(INPUT Opens)
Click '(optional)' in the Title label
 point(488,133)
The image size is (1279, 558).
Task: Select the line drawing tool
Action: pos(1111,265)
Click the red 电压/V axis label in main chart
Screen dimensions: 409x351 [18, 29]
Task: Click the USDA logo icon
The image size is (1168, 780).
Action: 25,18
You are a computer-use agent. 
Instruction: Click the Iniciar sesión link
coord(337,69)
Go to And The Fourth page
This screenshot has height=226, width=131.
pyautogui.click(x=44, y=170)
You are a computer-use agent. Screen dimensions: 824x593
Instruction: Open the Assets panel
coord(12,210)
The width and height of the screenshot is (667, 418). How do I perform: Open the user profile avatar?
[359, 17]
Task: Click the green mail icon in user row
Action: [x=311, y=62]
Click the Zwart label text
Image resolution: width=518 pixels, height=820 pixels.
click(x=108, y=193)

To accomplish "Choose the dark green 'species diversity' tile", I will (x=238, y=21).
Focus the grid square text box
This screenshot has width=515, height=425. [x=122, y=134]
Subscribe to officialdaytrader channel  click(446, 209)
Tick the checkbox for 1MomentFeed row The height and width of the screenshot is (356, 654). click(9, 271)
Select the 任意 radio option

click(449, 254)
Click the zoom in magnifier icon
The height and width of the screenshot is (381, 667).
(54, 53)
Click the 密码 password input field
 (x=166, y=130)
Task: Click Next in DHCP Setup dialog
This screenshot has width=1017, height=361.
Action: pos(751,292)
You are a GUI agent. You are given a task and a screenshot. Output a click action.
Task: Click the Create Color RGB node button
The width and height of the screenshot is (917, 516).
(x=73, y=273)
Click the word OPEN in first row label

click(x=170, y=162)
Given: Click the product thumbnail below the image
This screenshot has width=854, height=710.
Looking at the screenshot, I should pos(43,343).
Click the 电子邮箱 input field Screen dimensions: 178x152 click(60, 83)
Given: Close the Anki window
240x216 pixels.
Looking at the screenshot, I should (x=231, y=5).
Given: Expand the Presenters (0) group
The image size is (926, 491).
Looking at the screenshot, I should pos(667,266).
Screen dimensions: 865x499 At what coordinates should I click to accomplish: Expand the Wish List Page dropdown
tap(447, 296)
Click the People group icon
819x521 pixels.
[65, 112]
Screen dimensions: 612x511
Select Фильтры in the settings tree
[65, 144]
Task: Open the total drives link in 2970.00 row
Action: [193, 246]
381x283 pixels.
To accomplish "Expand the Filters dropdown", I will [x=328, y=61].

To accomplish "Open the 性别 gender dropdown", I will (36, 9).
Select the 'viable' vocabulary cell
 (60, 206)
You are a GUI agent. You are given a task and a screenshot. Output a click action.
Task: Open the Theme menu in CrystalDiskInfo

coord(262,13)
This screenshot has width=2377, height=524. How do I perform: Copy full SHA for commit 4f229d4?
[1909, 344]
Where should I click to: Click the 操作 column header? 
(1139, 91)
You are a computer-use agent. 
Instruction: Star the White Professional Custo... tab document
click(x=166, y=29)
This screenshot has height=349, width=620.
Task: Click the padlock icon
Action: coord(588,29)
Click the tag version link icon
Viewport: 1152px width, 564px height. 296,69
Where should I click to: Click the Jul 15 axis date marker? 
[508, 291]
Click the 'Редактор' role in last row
(INPUT Closes)
* WHAT YOU WILL DO *
Reproduce the entries above exactly, but only the lines between the line holding "Instruction: Click the Iniciar sesión link" and the line holding "Subscribe to officialdaytrader", inclusive.

* OUTPUT OF THE TASK *
Instruction: Click the Iniciar sesión link
coord(337,69)
Go to And The Fourth page
This screenshot has height=226, width=131.
pyautogui.click(x=44, y=170)
You are a computer-use agent. Screen dimensions: 824x593
Instruction: Open the Assets panel
coord(12,210)
The width and height of the screenshot is (667, 418). How do I perform: Open the user profile avatar?
[359, 17]
Task: Click the green mail icon in user row
Action: [x=311, y=62]
Click the Zwart label text
Image resolution: width=518 pixels, height=820 pixels.
click(x=108, y=193)

To accomplish "Choose the dark green 'species diversity' tile", I will (x=238, y=21).
Focus the grid square text box
This screenshot has width=515, height=425. [x=122, y=134]
Subscribe to officialdaytrader channel  click(446, 209)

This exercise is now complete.